Представим: он закончил рассказ о сне. Замолчал. Молчат и слушатели. И тут он словно испугался: а вдруг они подумают, что он позабыл о девочке? (Да уж скорее они могли о ней забыть.) «А ту маленькую девочку я отыскал...» Это — о т в е т на невысказанный, но существующий и услышанный им вопрос. Следует опять пауза (отточие). Он, наверное, думает о ней. А они, слушатели? Наверное, о том, как он ее отыскивал, как расспрашивал о ней, искал ее следы (расспрашивал и, конечно, рассказывал тем людям о своем сне — самым первым им рассказывал, но, впрочем, он и капитану тому мог первому рассказать, и хозяйке, и той маленькой худенькой даме, из полковых). Он думает о ней д, словно очнувшись, возвращается к своей идее идей («Я иду проповедывать, я хочу проповедывать,— что? Истину...»):

«И пойду! И пойду!»

И надолго она остается звучать в душе, вся эта последняя фраза, надолго врезается в память сердца, царапает его, как стон-всхлип Юродивого в «Борисе Годунове».

Нет, быть может, во всей мировой прозе строки более значимой, выразительной, обжигающей, строки более натуральной, свободной и мастерской, с бесконечным подтекстом. Сама строка эта — гениальный животрепещущий образ, образ искупления человеческой вины перед людьми, образ воли искупления.

Отбросим ее и сразу увидим, что потеряно. Восстановим и сразу поймем, что она вобрала в себя и выкрикнула всю судьбу Смешного, выразила весь его живой образ. В ней, в «снятом» виде весь рассказ. Это последний аккорд, вместивший в себя всю симфонию, заставляющий услышать ее всю заново, в одно мгновение. И в поэзии такое встречается редко. Да рассказ этот и есть, конечно, поэма. Он и написан, кажется, каким-то особым стихом.

«А ту маленькую девочку я отыскал... И пойду! И пойду!»

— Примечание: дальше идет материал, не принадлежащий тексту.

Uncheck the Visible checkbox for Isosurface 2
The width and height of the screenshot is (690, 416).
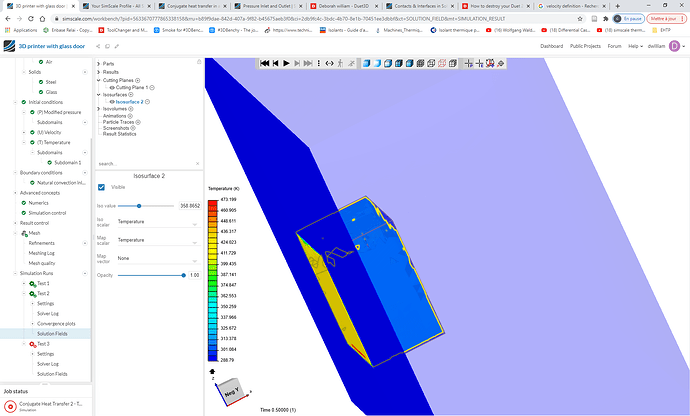point(101,187)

Как все это встретили те неведомые слушатели, те случайные дорожные люди? Мне почему-то кажется, что говорил он негромко, тихо, чуть ли не шепотом (особенно именно в самых «восклицательных» местах), но каким-то раскаленным шепотом. И кажется еще (это чувствуется и в тоне, в ритме его), что он реагирует даже на взгляды, на выражение лиц своих слушателей, ясно видит их мысли и чувства, предвосхищает их вопросы. Он, в сущности, ведет сложнейший диалог. Сам он говорит, что его слово — проповедь. Но это, конечно, исповедь. Точнее так: весь рассказ — меньше всего проповедь, отчасти притча, но больше всего исповедь. Ее и слушали, наверное, затаив дыхание, не прерывая или почти не прерывая. Она не могла не захватить с первых же слов: «Я смешной человек. Они называют теперь меня сумасшедшим...» Уже в этих словах скрыта и притягивает к себе целая история, завораживает какая-то тайна.